Cuando leí 1984 yo quería enamorarme, pero quería hacerlo de una manera original, única, inimitable. Empezaba a pensar que el amor era esa cosa que siempre le pasaba a otro. En realidad pensaba que la vida era algo que siempre le pasaba a otro y yo debía conformarme con leerlo en los libros. En 1995 yo estaba solo, vivía con mis padres y disfrutaba de una vida de pequeñoburgués acomodado (no trabajaba, no estudiaba), un pequeño burgués en bancarrota que no salía de casa o salía más bien poco. El caso es que soñaba con enamorarme de alguna chica que se llamara Julia y luego renunciar a ella. En la novela hay un momento culminante en el que el amor queda postulado como mero artificio, se trata del momento en el que cierto personaje acepta que no sería capaz de morir por amor.

De los cuatro Ministerios que inventa Orwell me quedo con el Ministerio del Amor; nunca una metáfora se acercó tanto a la verdad: en el Ministerio del Amor se castiga, se tortura y se educa; ni una sola palabra acerca de ese sentimiento que parece haber inventado Hollywood, ni una sola palabra en torno a la ternura. Nada. El Ministerio del Amor vela por que el objeto amado de los ciudadanos del Estado no sea otro que El Gran Hermano.

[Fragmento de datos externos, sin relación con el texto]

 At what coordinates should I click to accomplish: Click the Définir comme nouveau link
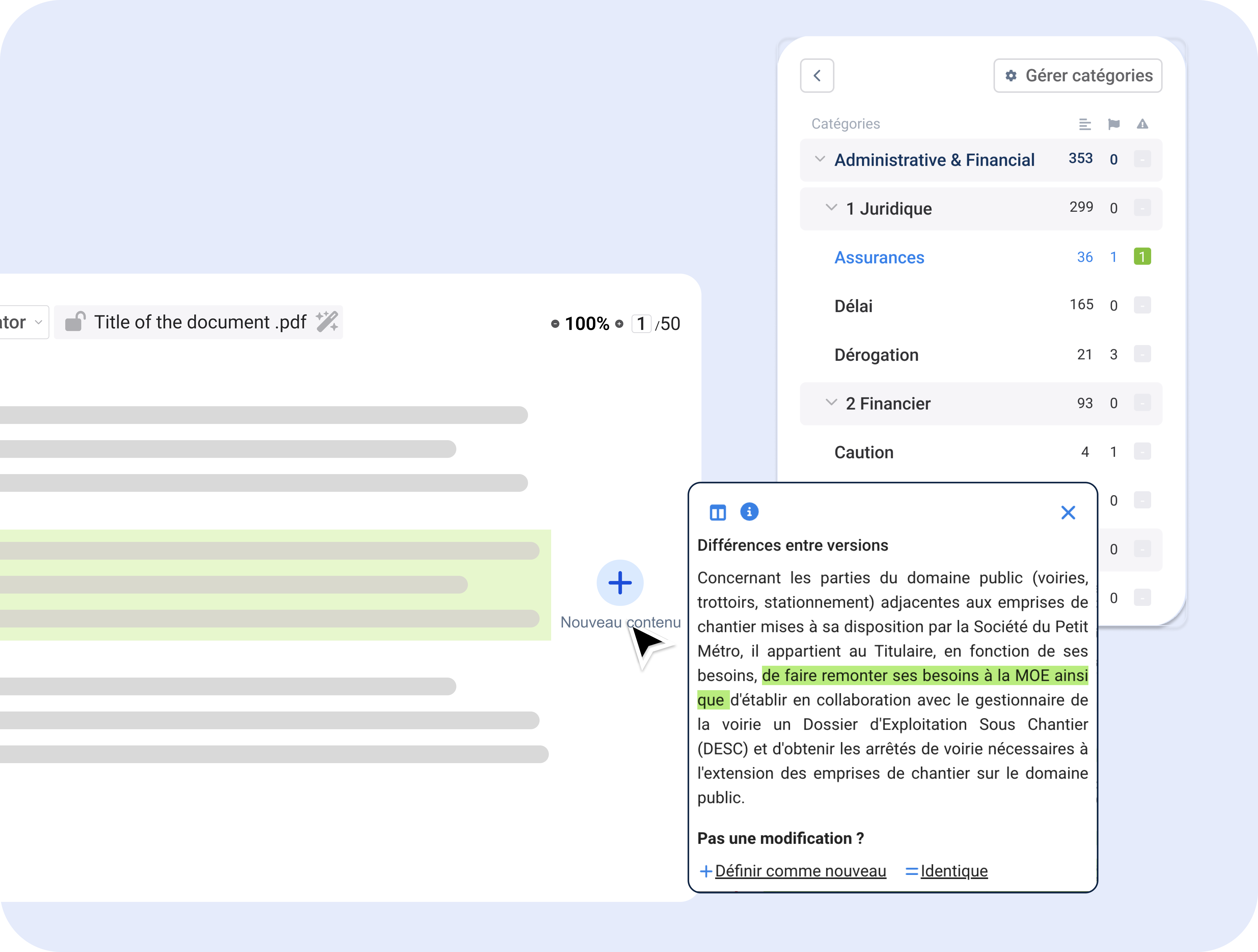800,871
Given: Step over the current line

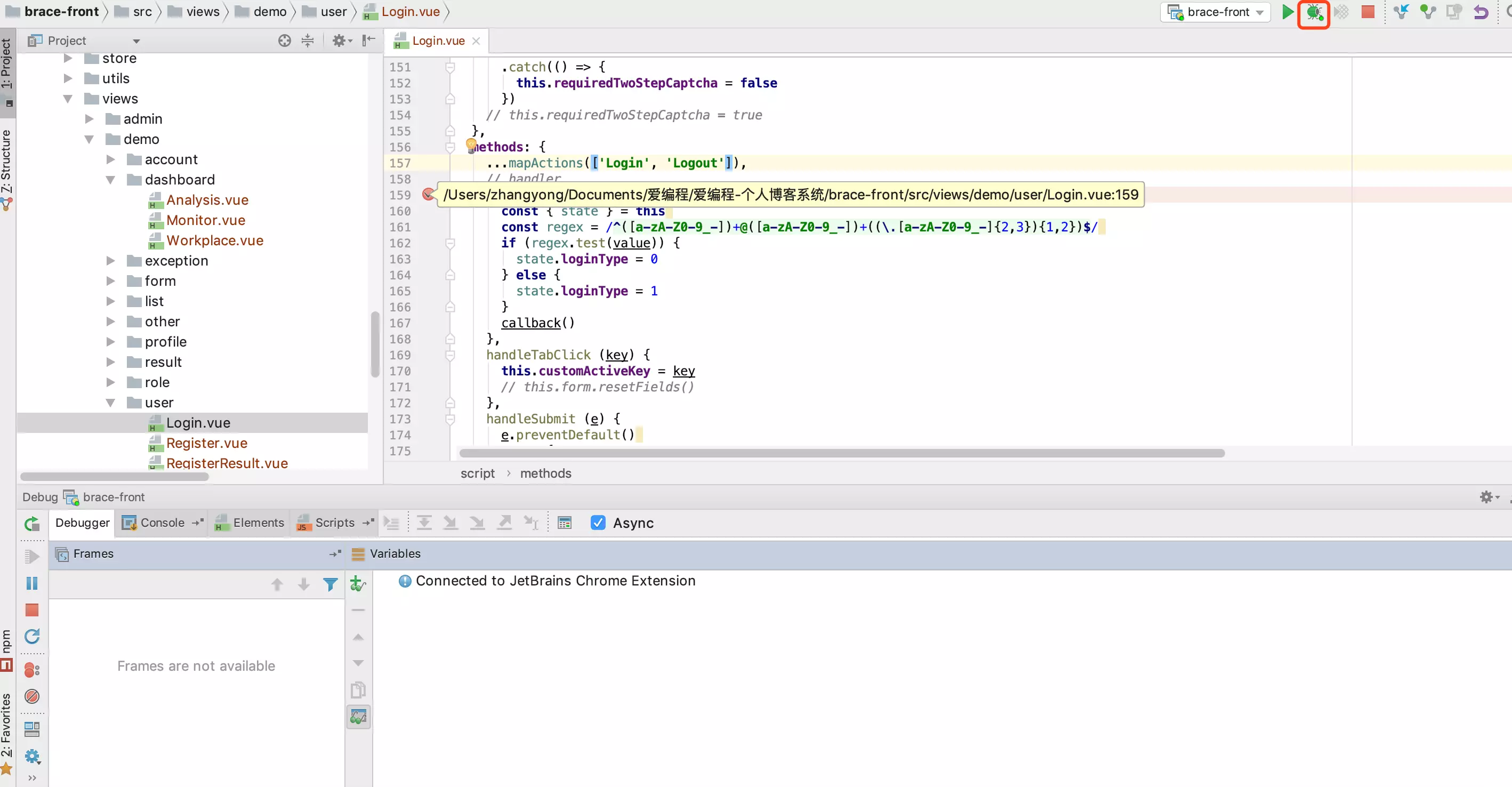Looking at the screenshot, I should [x=423, y=523].
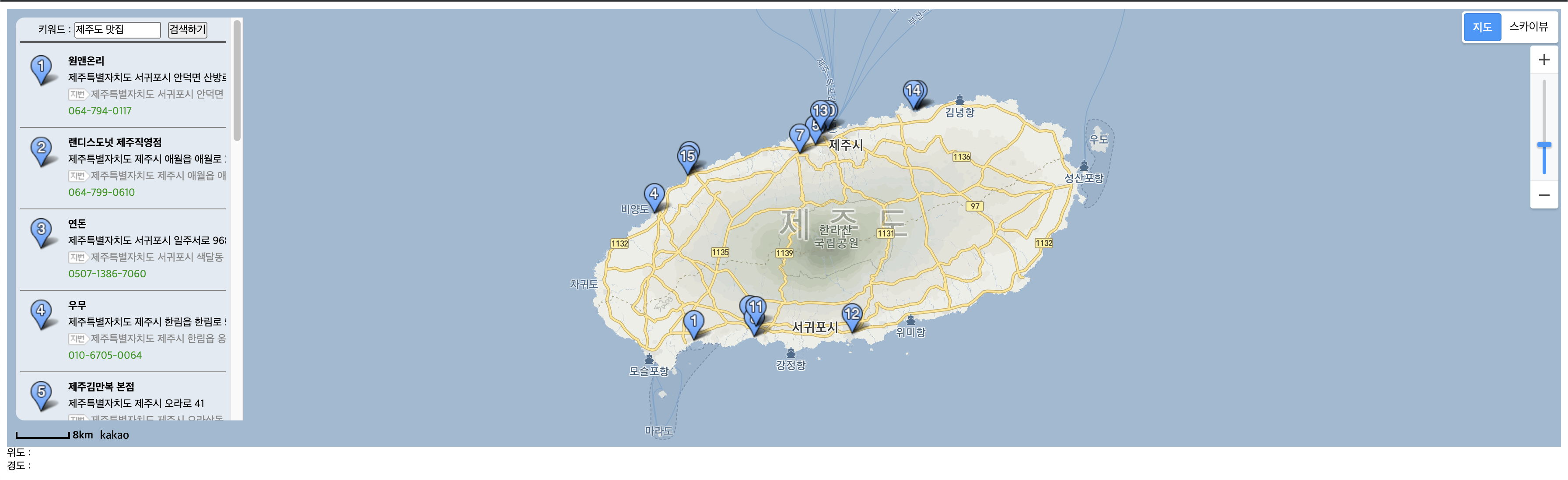
Task: Select 랜디스도넛 제주직영점 list entry
Action: coord(115,142)
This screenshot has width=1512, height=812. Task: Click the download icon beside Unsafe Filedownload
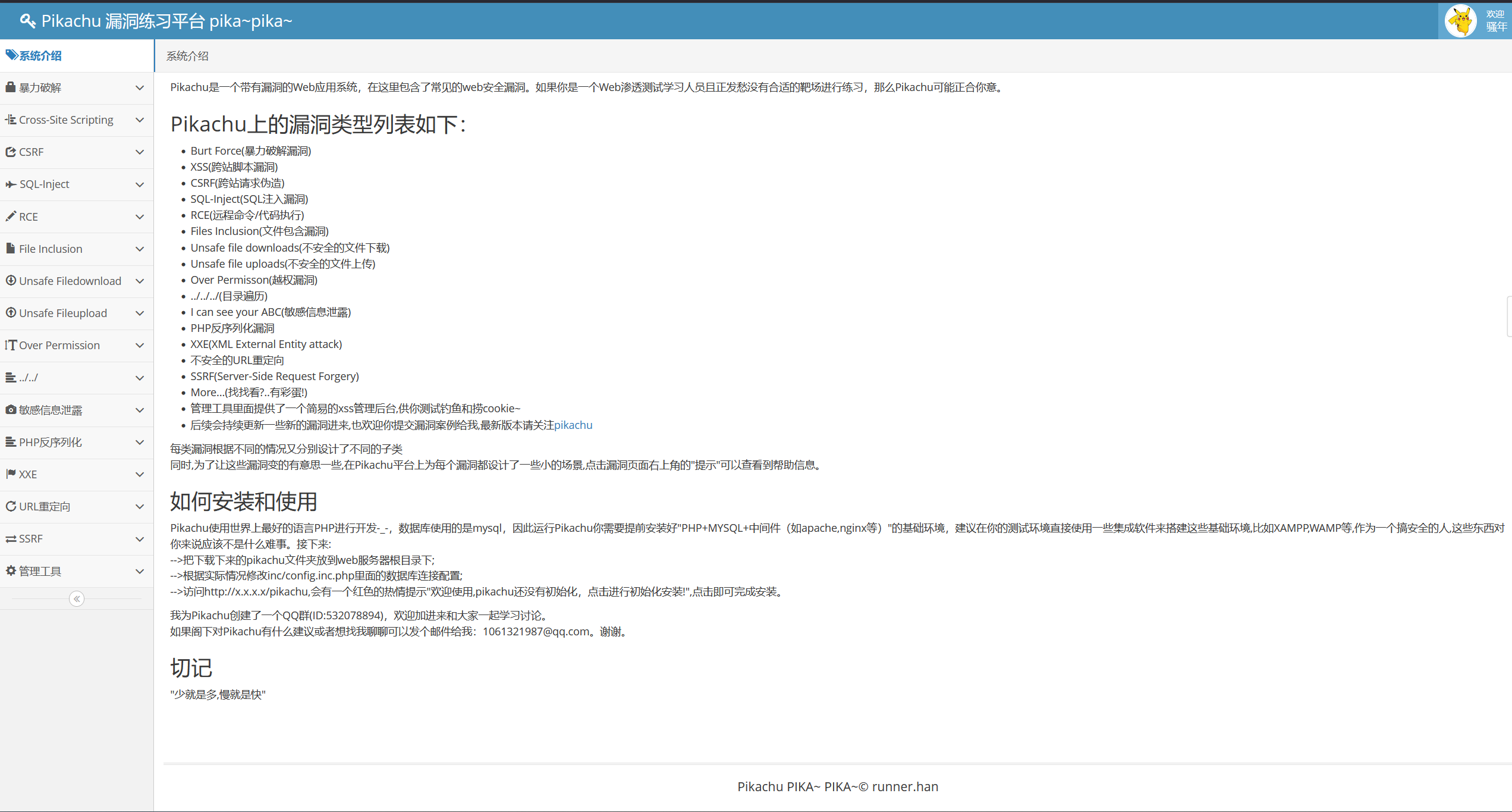click(x=11, y=280)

1984 también anticipa el mundo que nos rodea ahora, y de esto ya han hablado mucho otros, aunque no está de más recordar que cuando enciendes tu ordenador no estás solo; alguien, algo recopila datos y luego te los escupe seleccionando la publicidad que más se parezca a las búsquedas que hiciste en Google; alguien, algo lee tus mails en busca de pistas que conduzcan al terrorista, al ladrón, al estafador. Internet es el Gran Hermano, la profecía de George Orwell se ha cumplido y no hemos sufrido el advenimiento del fin del mundo. Esto demuestra que las profecías nunca están a la altura de los acontecimientos, siempre andan mucho más arriba.

1.984 fue para mis veinte años la primera novela rosa de mi educación sentimental, luego vendrían otras. Uno encuentra en los libros siempre lo que busca, será por eso que Lichtenberg dijo que un libro es un espejo.